Task to carry out -> Below are the records. Transcribe them exactly.

Saved entries:
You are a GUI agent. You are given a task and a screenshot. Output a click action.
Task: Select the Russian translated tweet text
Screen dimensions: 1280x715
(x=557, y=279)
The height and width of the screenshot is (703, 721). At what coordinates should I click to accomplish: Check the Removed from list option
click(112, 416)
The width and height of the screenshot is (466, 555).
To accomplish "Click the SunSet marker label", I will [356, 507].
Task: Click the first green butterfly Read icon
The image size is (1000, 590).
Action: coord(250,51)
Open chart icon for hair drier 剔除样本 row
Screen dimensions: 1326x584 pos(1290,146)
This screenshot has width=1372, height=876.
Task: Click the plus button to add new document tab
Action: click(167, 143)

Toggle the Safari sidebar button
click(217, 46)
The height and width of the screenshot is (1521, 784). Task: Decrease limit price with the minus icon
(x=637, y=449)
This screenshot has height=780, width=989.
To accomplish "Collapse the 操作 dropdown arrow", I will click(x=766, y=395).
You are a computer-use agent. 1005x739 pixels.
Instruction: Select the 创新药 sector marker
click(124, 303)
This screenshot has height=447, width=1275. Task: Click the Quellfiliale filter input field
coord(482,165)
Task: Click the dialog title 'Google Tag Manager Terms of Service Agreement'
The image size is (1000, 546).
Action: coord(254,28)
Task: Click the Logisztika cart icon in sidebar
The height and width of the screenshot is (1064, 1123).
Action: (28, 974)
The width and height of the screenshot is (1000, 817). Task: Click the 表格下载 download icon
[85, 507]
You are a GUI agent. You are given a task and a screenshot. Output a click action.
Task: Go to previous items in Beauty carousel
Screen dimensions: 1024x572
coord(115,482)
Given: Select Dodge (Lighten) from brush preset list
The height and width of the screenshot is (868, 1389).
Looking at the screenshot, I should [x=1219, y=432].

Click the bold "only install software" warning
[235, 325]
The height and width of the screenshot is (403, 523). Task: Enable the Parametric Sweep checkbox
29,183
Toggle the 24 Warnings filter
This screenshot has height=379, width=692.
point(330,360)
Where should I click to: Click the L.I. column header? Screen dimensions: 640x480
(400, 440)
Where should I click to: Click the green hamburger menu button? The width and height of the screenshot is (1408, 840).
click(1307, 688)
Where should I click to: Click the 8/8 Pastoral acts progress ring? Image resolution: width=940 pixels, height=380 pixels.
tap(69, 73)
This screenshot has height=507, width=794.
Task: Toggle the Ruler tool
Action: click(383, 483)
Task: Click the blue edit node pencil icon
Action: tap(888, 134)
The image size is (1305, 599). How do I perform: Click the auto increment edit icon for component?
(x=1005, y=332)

Final answer ->
You are a GUI agent. You are given a task and a screenshot. Output a click action.
Task: Select the Russian translated tweet text
Screen dimensions: 1280x715
(x=557, y=279)
The height and width of the screenshot is (703, 721). At what coordinates should I click to accomplish: Check the Removed from list option
click(112, 416)
The width and height of the screenshot is (466, 555).
To accomplish "Click the SunSet marker label", I will [356, 507].
Task: Click the first green butterfly Read icon
The image size is (1000, 590).
Action: coord(250,51)
Open chart icon for hair drier 剔除样本 row
Screen dimensions: 1326x584 pos(1290,146)
This screenshot has width=1372, height=876.
Task: Click the plus button to add new document tab
Action: click(167, 143)

Toggle the Safari sidebar button
click(217, 46)
The height and width of the screenshot is (1521, 784). Task: Decrease limit price with the minus icon
(x=637, y=449)
This screenshot has height=780, width=989.
To accomplish "Collapse the 操作 dropdown arrow", I will click(x=766, y=395).
You are a computer-use agent. 1005x739 pixels.
Instruction: Select the 创新药 sector marker
click(124, 303)
This screenshot has height=447, width=1275. Task: Click the Quellfiliale filter input field
coord(482,165)
Task: Click the dialog title 'Google Tag Manager Terms of Service Agreement'
The image size is (1000, 546).
Action: coord(254,28)
Task: Click the Logisztika cart icon in sidebar
The height and width of the screenshot is (1064, 1123).
Action: (28, 974)
The width and height of the screenshot is (1000, 817). Task: Click the 表格下载 download icon
[85, 507]
You are a GUI agent. You are given a task and a screenshot. Output a click action.
Task: Go to previous items in Beauty carousel
Screen dimensions: 1024x572
coord(115,482)
Given: Select Dodge (Lighten) from brush preset list
The height and width of the screenshot is (868, 1389).
Looking at the screenshot, I should [x=1219, y=432].

Click the bold "only install software" warning
[235, 325]
The height and width of the screenshot is (403, 523). Task: Enable the Parametric Sweep checkbox
29,183
Toggle the 24 Warnings filter
This screenshot has height=379, width=692.
point(330,360)
Where should I click to: Click the L.I. column header? Screen dimensions: 640x480
(400, 440)
Where should I click to: Click the green hamburger menu button? The width and height of the screenshot is (1408, 840).
click(1307, 688)
Where should I click to: Click the 8/8 Pastoral acts progress ring? Image resolution: width=940 pixels, height=380 pixels.
tap(69, 73)
This screenshot has height=507, width=794.
Task: Toggle the Ruler tool
Action: click(383, 483)
Task: Click the blue edit node pencil icon
Action: tap(888, 134)
The image size is (1305, 599). How do I perform: Click the auto increment edit icon for component?
(x=1005, y=332)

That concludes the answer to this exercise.